Exercise requirements:
Count the lines in the entries below that contain the string "logo", treating uppercase and lowercase as different. Reply with the number alone.

Screen-element location records:
#####

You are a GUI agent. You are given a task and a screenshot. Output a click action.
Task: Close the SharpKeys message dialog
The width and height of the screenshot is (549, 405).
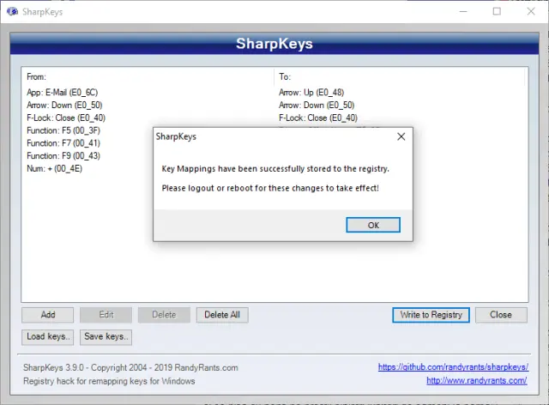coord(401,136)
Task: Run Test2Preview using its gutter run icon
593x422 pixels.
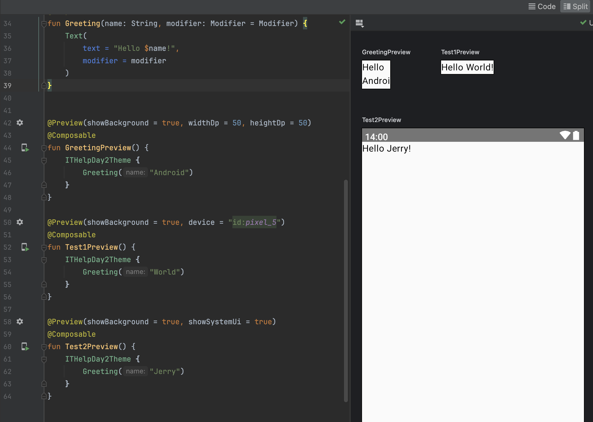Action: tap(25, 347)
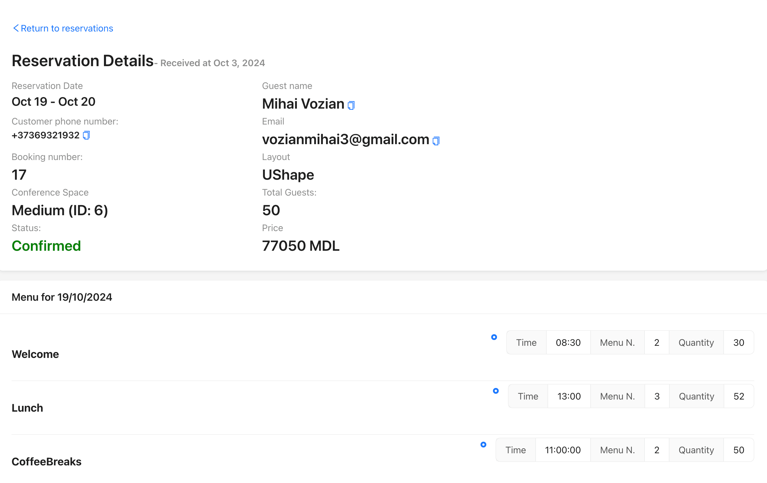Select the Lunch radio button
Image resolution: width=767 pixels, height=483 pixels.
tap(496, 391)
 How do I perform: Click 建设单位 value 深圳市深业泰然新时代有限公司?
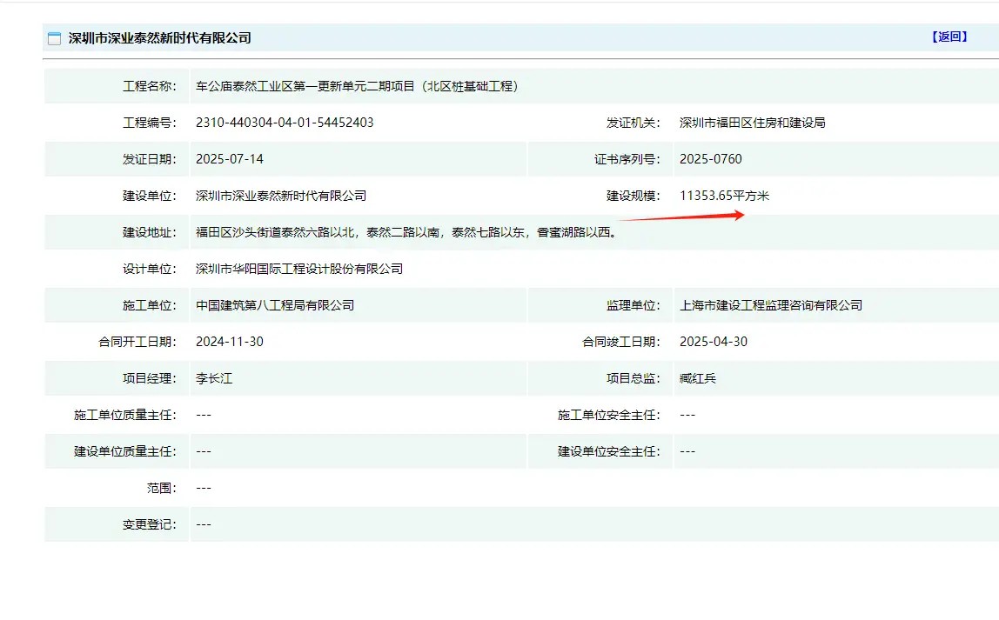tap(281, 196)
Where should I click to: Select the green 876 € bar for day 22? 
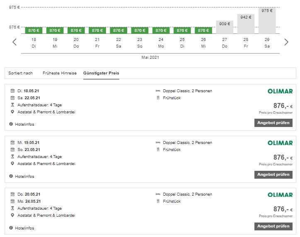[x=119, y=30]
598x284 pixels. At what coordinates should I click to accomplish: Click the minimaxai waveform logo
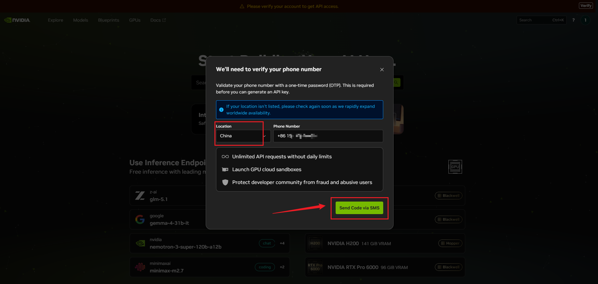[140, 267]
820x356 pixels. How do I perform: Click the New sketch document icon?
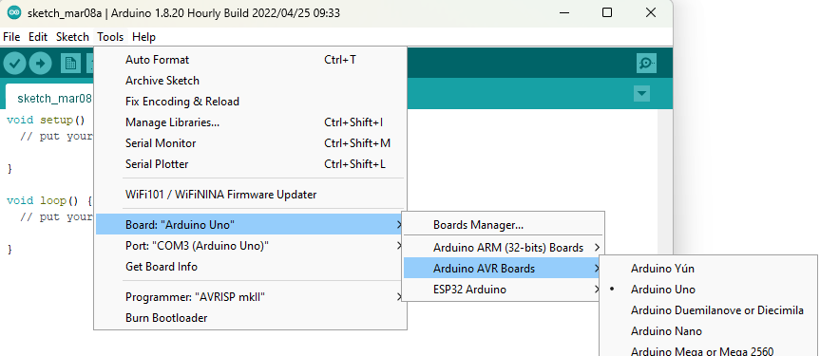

#####

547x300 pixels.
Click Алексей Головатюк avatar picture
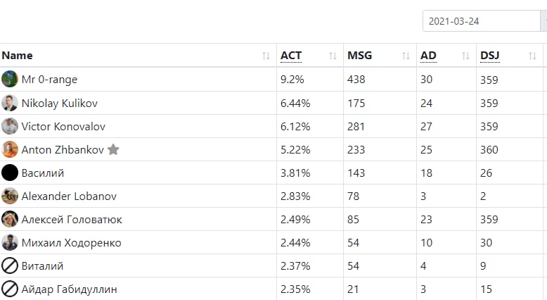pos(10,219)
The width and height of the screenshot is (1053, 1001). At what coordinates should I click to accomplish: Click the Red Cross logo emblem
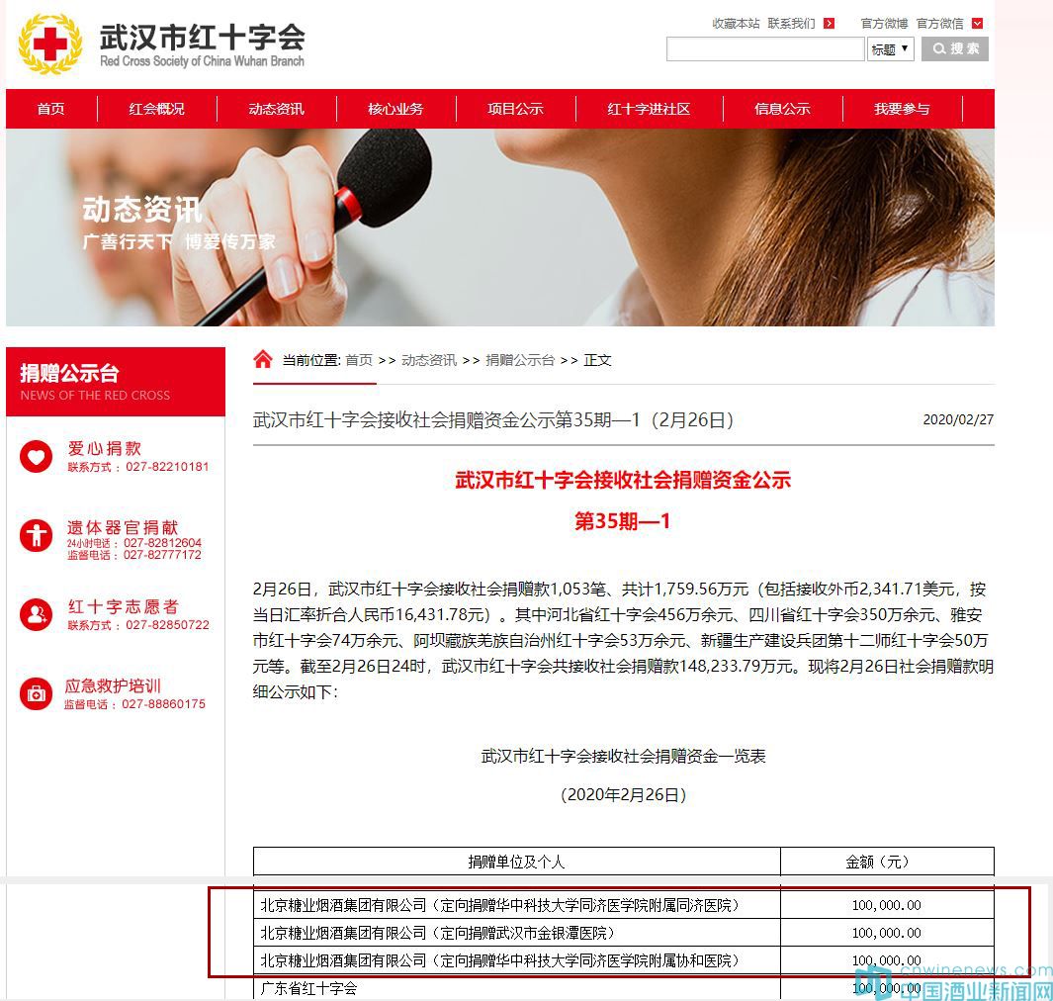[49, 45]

#####

Solution to the exercise:
2